Salah satu kemungkinannya karena ia belum pandai bicara alias mengekspresikan keinginannya. Tapi bisa juga karena ia meniru seseorang.
"Tadi Mas Adit nggigit temannya lagi, Bu," begitu lapor sang babysitter sepulang mereka main sore di taman. Ibu Adit yang mendapat laporan seperti itu, jadi marah, "Adit, Mama, kan, sudah bilang, tidak boleh mengigit!" Yang dimarahi cuma tertunduk lesu.
Kenapa Adit punya kebiasaan menggigit? Menurut psikolog Dra. Ery Soekresno, perilaku itu merupakan suatu ekspresi emosi. "Anak tahu, kok, kalau ia menggigit, korbannya merasa sakit. Hanya saja, ia tak tahu harus berbuat apa. Nah, satu-satunya cara, ya , menggigit." Halus kasar gigitannya, kata Ery, juga tergantung tingkat emosi anak. "Kalau dia jengkel betul, si korban bisa digigitnya sampai berdarah. Ia juga akan mencari tempat yang paling gampang untuk digigit seperti bahu atau pipi."
Dikatakan sebagai ekspresi emosi, tambah Ery, karena si anak merasa jengkel, marah, atau frustrasi. Bisa juga karena ia perlu perhatian, capek, dan lainnya. Jadi, emosi yang diekspresikannya, bersifat negatif.
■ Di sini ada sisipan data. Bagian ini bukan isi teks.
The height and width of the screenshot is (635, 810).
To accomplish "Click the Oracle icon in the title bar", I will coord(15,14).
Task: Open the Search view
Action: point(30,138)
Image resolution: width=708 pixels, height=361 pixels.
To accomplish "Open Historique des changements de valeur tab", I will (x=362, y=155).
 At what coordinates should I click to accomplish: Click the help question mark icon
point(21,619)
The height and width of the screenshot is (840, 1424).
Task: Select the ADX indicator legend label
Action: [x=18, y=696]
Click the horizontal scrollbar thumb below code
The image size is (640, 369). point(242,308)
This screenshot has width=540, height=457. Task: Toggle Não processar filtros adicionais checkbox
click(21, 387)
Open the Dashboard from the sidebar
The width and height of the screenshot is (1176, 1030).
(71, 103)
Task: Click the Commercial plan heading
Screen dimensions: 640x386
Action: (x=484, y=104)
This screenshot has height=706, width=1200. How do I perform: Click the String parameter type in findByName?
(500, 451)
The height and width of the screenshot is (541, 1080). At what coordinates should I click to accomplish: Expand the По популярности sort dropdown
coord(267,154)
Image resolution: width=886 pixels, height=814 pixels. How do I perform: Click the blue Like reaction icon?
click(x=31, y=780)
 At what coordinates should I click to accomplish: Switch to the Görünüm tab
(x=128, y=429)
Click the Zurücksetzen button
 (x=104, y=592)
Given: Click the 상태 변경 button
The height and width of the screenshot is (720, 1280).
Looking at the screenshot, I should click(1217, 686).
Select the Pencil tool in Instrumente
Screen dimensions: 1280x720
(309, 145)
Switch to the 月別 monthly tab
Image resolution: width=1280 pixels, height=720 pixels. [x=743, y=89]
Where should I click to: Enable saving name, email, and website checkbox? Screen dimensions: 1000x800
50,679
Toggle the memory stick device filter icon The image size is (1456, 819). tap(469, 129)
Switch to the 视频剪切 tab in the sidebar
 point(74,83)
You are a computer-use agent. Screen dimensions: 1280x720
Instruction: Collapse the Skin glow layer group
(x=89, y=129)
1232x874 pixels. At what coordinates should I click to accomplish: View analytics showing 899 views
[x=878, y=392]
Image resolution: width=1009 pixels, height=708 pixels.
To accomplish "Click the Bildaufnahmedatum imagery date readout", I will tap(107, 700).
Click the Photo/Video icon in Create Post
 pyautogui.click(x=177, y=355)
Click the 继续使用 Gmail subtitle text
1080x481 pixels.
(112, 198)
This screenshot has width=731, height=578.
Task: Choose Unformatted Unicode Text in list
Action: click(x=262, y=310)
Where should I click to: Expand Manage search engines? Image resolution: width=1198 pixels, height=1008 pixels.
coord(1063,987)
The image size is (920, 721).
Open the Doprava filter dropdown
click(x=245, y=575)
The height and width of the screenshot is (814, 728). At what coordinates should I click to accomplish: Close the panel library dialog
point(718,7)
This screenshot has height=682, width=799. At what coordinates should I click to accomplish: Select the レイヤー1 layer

Nah, karena ia masih kecil, belum pandai berkata-kata untuk mengungkapkan rasa tak enak dalam dirinya, "Ia pun menggigit sebagai cara yang paling cepat yang dilakukannya. Jadi, menggigit itu pun sebenarnya sebagai alat komunikasi pada anak."
Selain itu, menggigit juga dijadikan sarana sebagai cara memecahkan masalah jika ia dalam keadaan terjepit. Saat sedang asyik main, misalnya, tiba-tiba mainannya direbut temannya. Karena marah dan tak tahu bagaimana cara mendapatkan mainannya kembali, si teman digigit agar mainannya lepas dari tangan si teman. Dengan kata lain, "Ia menggigit sebagai cara untuk mempertahankan diri," jelas lulusan Fakultas Psikologi UI ini.
BAHASA TERBATAS
Tapi jangan salah, lo. "Hobi" menggigit, bisa juga terjadi karena ia meniru. Misalnya saja, ayah atau ibunya suka mengekspresikan rasa sayang dan gemas mereka pada anak dengan cara menggigit-gigit si anak. Meski gigitannya lembut dan disertai kata-kata ungkapan sayang, yang anak mengerti hanyalah bahwa perilaku menggigit sah-sah saja. Maka ia pun meniru.
"Makanya, kalau mau menunjukkan rasa sayang atau gemas, jangan dengan menggigit. Peluk, cium, tatap wajah anak dengan lembut, adalah tindakan yang benar." Kalau yang dilakukan justru menggigit, ya, si anak akan belajar, "Oh, begitu, toh, cara menunjukkan rasa sayang." Celaka, bukan?
Biasanya, anak usia 2,5 hingga 4 tahun, "hobi" menggigit. "Memang tak semua anak seperti itu. Umumnya, anak yang kemampuan beradaptasi dengan lingkungan barunya kurang, yang suka menggigit. Ia merasa takut pada lingkungan baru sehingga selalu dalam keaadan siaga. Begitu ada sesuatu yang tak berkenan padanya, ia pun langsung bereaksi dengan cara menggigit."
Kecenderungan ini juga ada pada anak yang kemampuan berbicaranya belum bagus. Misalnya, jika si teman mendekat lalu mengambil mainannya. Kalau ia sudah pandai berkata-kata, mungkin ia akan bilang, "Jangan, dong! Itu punyaku!" Tapi karena bicaranya belum lancar, ya gigitannya tadi yang "bicara".
Begitu pula anak yang kurang mendapat perhatian atau tak pernah diberi kesempatan oleh orang tuanya untuk mengeluarkan isi hatinya. Orang tua, tutur Ery, sering menghukum anak bila si kecil nakal. "Tapi anak jarang dikasih perhatian saat berbuat baik." Begitu nakal, si ibu sibuk menasehati panjang-lebar. Jadilah si kecil sengaja berlaku nakal atau menggigit agar ia memperoleh perhatian ibunya. "Si anak berpikir, kalau tak menggigit, dia tak bakal diperhatikan ibunya. Meski perhatiannya dalam bentuk dimarahi atau dinasehati."